In the old world of gaming, there were large hardware manufacturers who built specialized consoles to run and execute CD and DVD based games. Game developers would create games that were stored on DVDs, and distributed through a vast retail infrastructure. The game would have a multi-year timeline, and the developers went off building a new version of the game, which would completely replace the old DVD (much like writing new versions of licensed software). Over time, those consoles introduced networking connectivity, and services like Xbox Live were launched. You still bought the DVD as a starting point, but game updates became available online and you could even download new games in entirety over the network.

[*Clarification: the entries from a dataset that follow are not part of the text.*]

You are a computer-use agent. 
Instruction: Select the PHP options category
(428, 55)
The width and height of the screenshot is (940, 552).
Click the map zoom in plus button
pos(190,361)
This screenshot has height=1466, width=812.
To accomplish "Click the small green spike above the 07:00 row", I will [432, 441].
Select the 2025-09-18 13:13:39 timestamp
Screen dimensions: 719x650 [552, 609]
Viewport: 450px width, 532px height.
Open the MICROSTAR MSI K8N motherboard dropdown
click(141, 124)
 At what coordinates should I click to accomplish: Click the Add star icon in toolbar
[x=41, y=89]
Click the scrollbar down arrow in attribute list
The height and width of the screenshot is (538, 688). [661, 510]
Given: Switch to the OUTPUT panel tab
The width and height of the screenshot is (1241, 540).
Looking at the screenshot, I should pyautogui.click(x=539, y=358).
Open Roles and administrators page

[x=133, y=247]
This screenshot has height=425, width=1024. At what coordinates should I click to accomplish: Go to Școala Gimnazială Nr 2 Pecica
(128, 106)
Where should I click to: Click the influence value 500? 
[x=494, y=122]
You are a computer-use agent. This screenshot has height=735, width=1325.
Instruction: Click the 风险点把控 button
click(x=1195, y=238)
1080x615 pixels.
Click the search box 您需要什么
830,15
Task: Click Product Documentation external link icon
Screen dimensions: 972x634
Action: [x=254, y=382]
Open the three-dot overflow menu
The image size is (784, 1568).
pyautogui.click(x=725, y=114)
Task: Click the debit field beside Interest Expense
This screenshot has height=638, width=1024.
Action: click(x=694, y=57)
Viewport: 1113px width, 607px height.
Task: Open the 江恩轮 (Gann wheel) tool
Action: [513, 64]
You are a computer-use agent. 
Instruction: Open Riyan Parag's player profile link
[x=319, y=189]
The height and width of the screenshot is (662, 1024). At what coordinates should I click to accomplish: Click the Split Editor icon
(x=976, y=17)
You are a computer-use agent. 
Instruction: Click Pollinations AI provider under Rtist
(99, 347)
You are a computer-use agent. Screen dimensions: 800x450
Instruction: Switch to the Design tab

Today, a new era is emerging. It started with the incredible success of World of Warcraft, which showed that a game could be delivered over the web, onto a PC, and create a “services” style game that continually grew and upgraded. There are over 11.5 million subscribers to WoW, nearly half of which pay $15/month to play the game in North America and Europe. While the premium subscription model has proven to be wildly successful in North America and Europe, over 5 million WoW players in China continue to play via prepaid game cards at a rate of $0.07/hour. As most Massive Multiplayer Online games (MMOGs) in China are still played within PC cafes, the primary revenue model continues to be through prepaid cards via a time-based pay to play model combined with in-game item sales through micro-transactions, the latter being another gaming trend that is fast gaining traction in western markets.
WoW’s success has led to a revolution in thinking game development and delivery. There are many examples of PC based games launching that are a single instance, multi-tenant, shared game application with a monthly subscription price that customers are rapidly adopting. Two recent examples include Lord of the Rings Online (developed by Turbine and published by Midway/Codemasters) and Warhammer Online (developed by Mythic and published by EA), two western MMOGs with that have attracted over 300k paying subscribers each paying $15/month to play those games. Additionally, after having great success in markets like South Korea and China, game publishers are now experimenting with new models that allow users to play games for free upfront, and buy virtual items and characters via micro-transactions and P2P trading within the games. Want to get the Penguin Micropet in GoPets? Pay $2. Want a level 80 character in Everquest 2 without investing weeks of gameplay? Pay $500. Companies like Nexon (publisher of Maple Story, Kart Rider and Crazy Arcade) in Korea and have generated hundreds of millions of dollars in annual revenue with this free to play, micro-transactions based model.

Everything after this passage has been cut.